• **Stated goal**: Reproduce the text of each record below word for word, leaving out the pictures.

==== Excerpted records

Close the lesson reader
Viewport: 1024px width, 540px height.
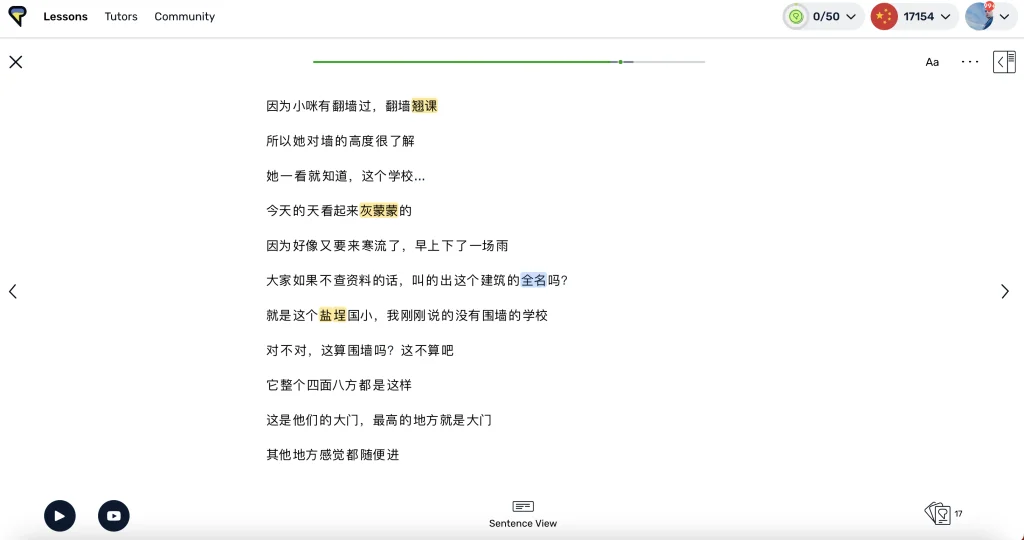(16, 62)
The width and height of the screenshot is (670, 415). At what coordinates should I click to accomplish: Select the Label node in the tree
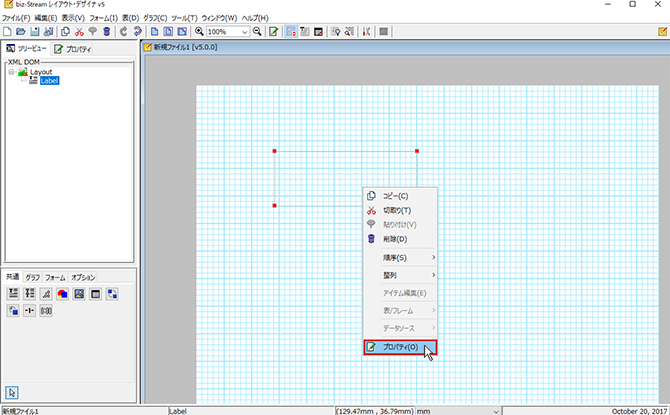point(48,81)
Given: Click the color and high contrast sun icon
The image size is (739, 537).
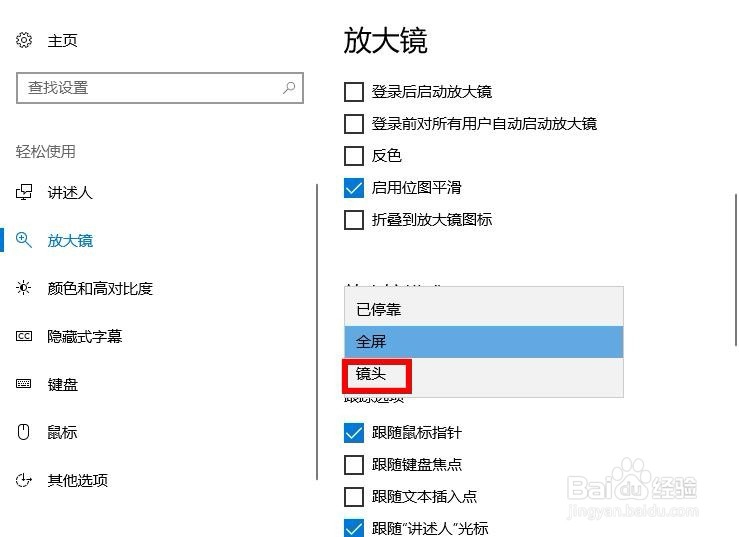Looking at the screenshot, I should click(x=23, y=288).
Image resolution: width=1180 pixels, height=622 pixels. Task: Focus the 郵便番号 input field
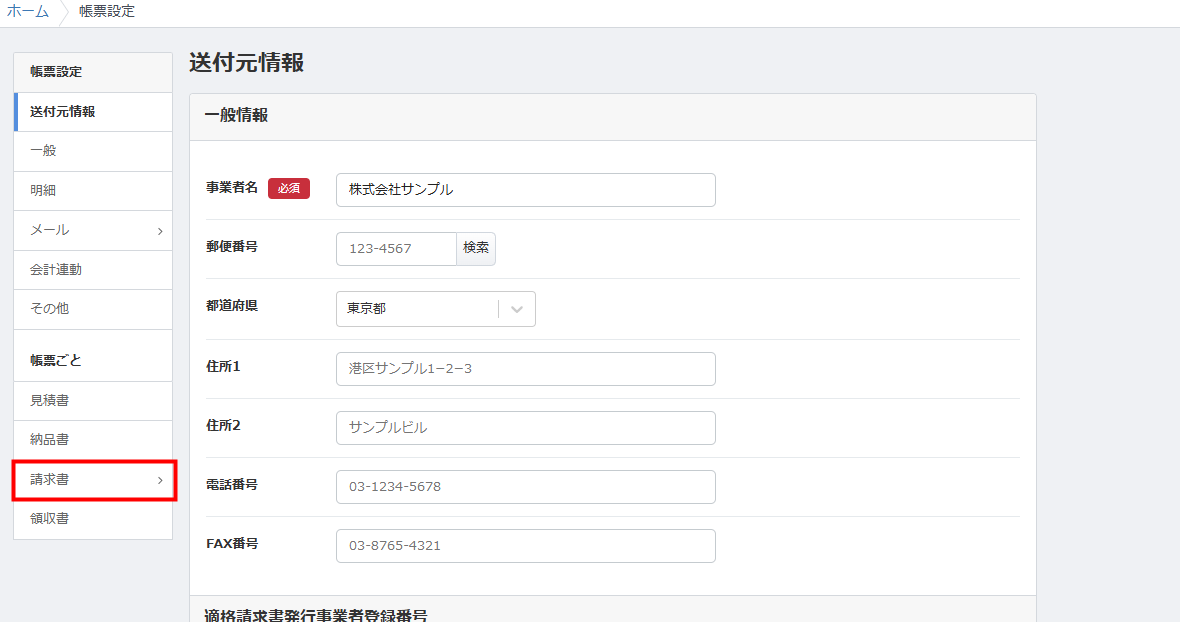click(x=396, y=249)
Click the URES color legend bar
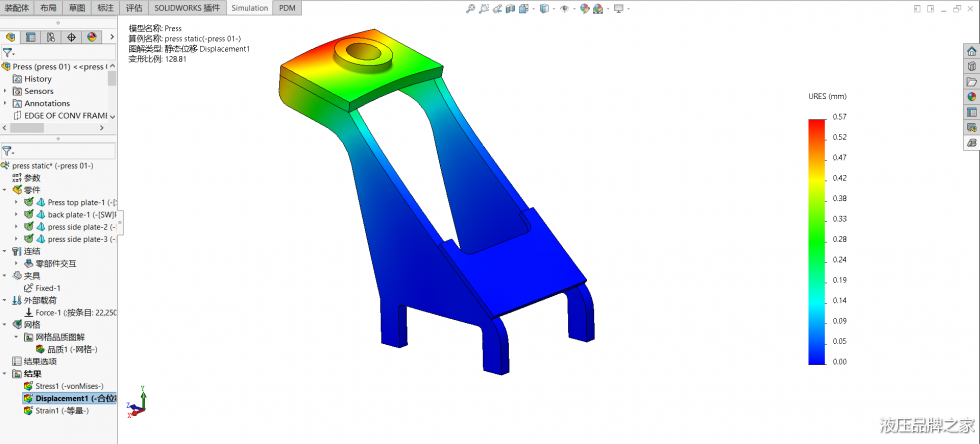 [816, 240]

========

• **Solution to this problem**:
Close the lesson reader
Viewport: 1024px width, 540px height.
(16, 62)
The width and height of the screenshot is (670, 415). At what coordinates should I click to accomplish: Select the Label node in the tree
point(48,81)
Given: Click the color and high contrast sun icon
The image size is (739, 537).
Looking at the screenshot, I should click(x=23, y=288).
Image resolution: width=1180 pixels, height=622 pixels. Task: Focus the 郵便番号 input field
click(x=396, y=249)
Click the URES color legend bar
 [816, 240]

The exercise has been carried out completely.